Mit ernsten Mienen sitzen die Experten um den runden Tisch und beratschlagen, was am besten für eine sei. Der Fitnesstrainer ist entsetzt: schrecklich außer Form, also ausdauernd laufen, viel Workout. Der Schönheitschirurg überlegt: Erst ein kleiner Schnitt in die Brust, ein Implantatchen, straffen, dann Fettabsaugen an Bauch und Po, ebenfalls straffen, und später noch die Oberschenkel in Form bringen. Die Psychologin wägt ab: Selbstbewusstsein im Keller, Komplexe über Komplexe, daher intensives Motivationscoaching, zur Entspannung Qigong. Der Zahnarzt lächelt: erstens Zähne regulieren, zweitens Zahnfleischerneuerung, drittens bleichen. Die Ernährungsberaterin entscheidet: Diät, Schonkost, überdies Schluss mit dem Rauchen. Die Experten haben gesprochen. Sie sind sich einig, wie aus einem hässlichen und niedergeschlagenen Entlein ein prächtiger Schwan werden kann. Damit es niemand vergisst, wird das So-nicht-Bild der Umzumodelnden auf den Bildschirm projiziert. Die Problemzonen sind rot eingekreist, daneben werden stichwortartig die Behandlungsmethoden aufgelistet.

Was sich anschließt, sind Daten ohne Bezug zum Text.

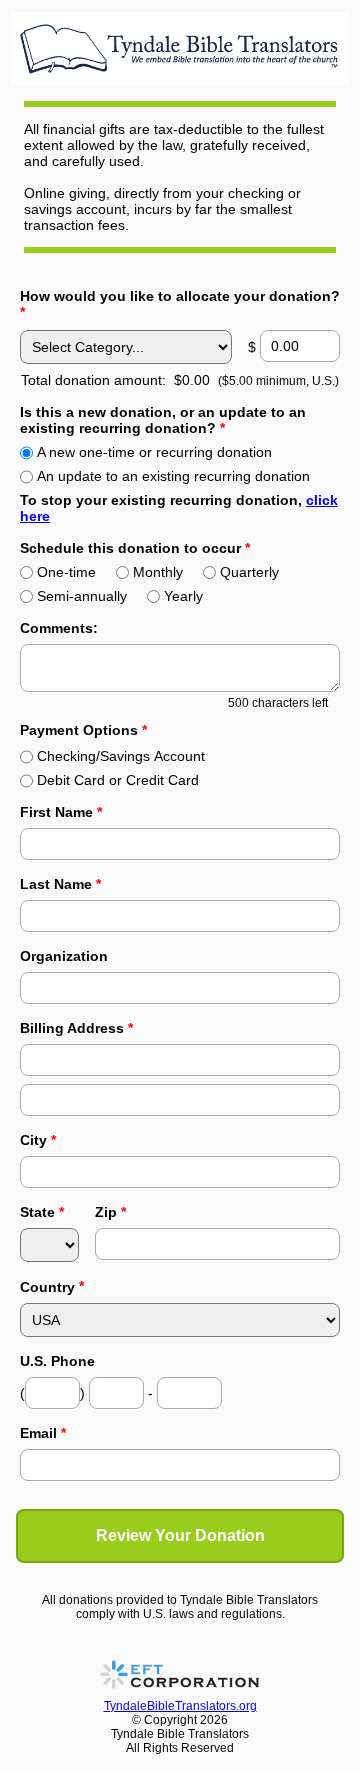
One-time (66, 572)
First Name (61, 812)
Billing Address (76, 1028)
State (42, 1212)
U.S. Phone (57, 1361)
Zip (110, 1212)
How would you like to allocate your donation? (180, 304)
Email (43, 1433)
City (38, 1140)
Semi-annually (82, 596)
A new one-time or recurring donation (154, 452)
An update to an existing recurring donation (173, 476)
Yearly (183, 596)
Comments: (59, 628)
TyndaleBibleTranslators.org (180, 1706)
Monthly (158, 572)
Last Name (60, 884)
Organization (64, 956)
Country (47, 1287)
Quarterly (249, 572)
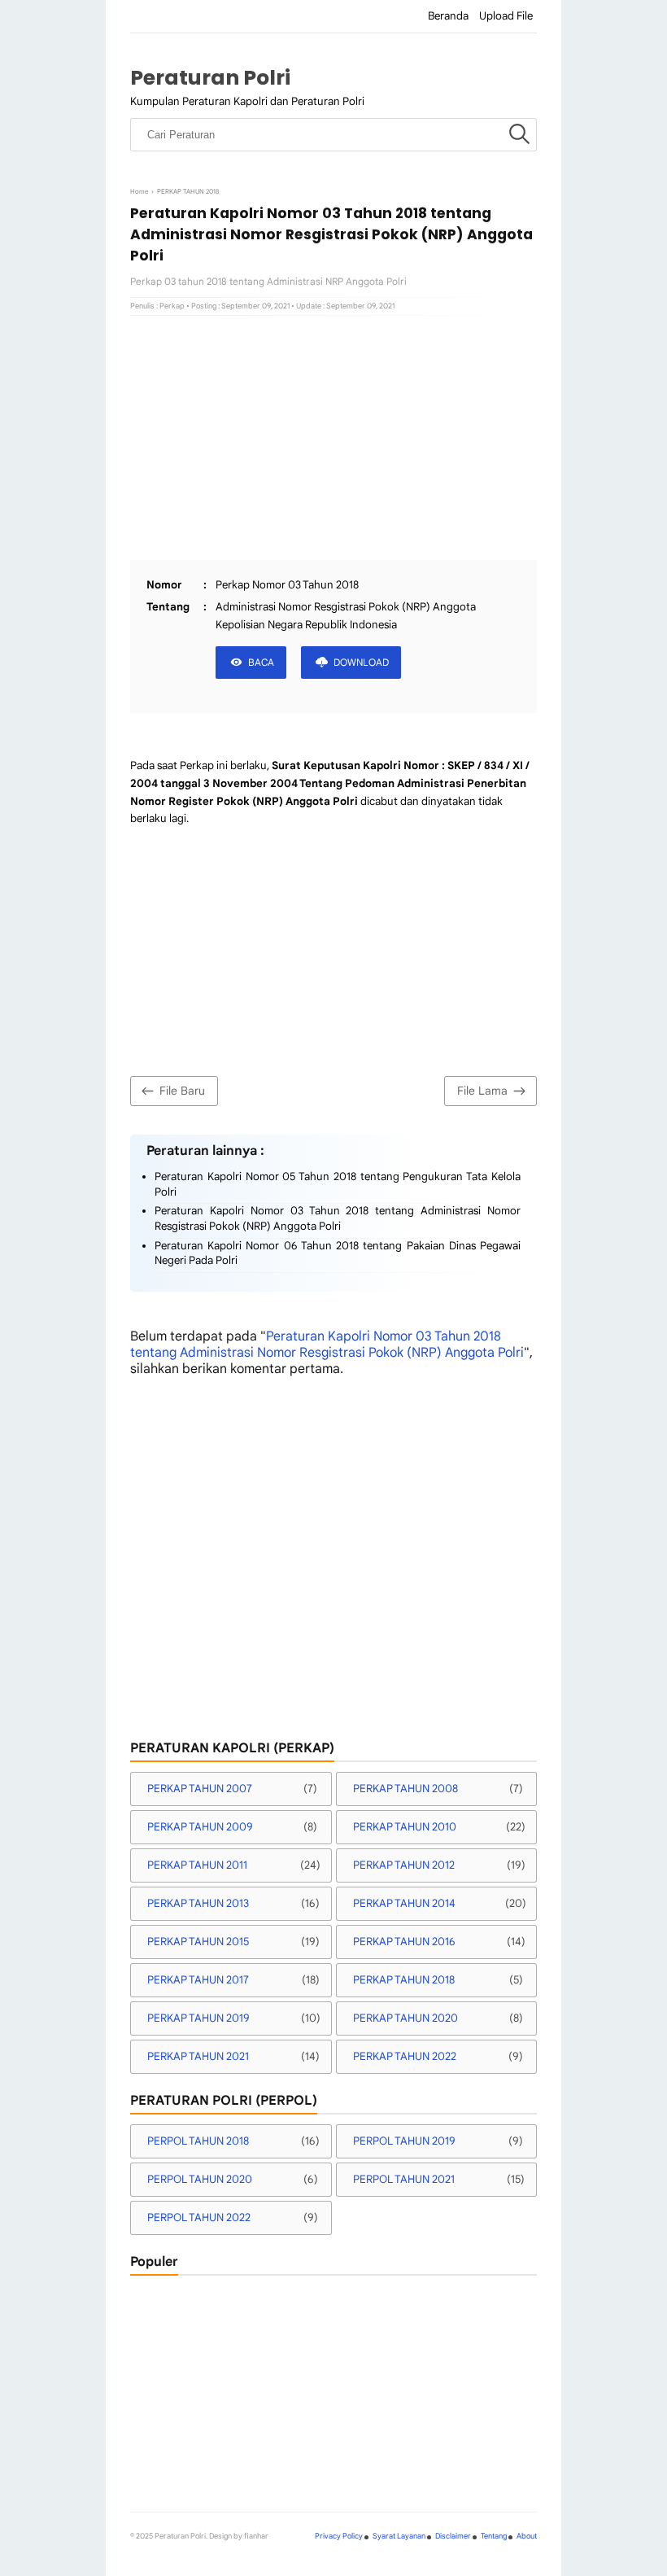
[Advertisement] (333, 438)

Wer sich einmal in der Vormittagswelt der deutschen Privatsender verfängt, wird in dieser Form der Blendung und wechselseitigen Verblendung etwas anderes finden: ein Zurichtungsfernsehen, das direkt aufs Leben zielt, ein im Wortsinne perverses Bildungsfernsehen. Pervers heißt ja nichts anderes, als sich zum Mittel eines heterogenen Zwecks zu machen. Dieser Zweck ist die kapitalistische Verwertung, die Aneignung fremder Arbeitskraft und -zeit, von Wissen und, wie man heute sagt, sozialer wie emotionaler Intelligenz. Unter dem Bildungsauftrag, den die privaten von den staatlichen Sendern übernommen und in einen streng ökonomischen verwandelt haben, heißt das: Einschulung via Telekommunikation ins Mittelwerden, Installierung von Selbstkontrolle, Einübung in den Konformismus. Dieser Bildung geht es um das genaue Gegenteil von Entfaltung, Kontakt zu sich oder zweckfreiem Aneignen von Kultur und Wissen, um sich von heterogenen Zwängen zu emanzipieren.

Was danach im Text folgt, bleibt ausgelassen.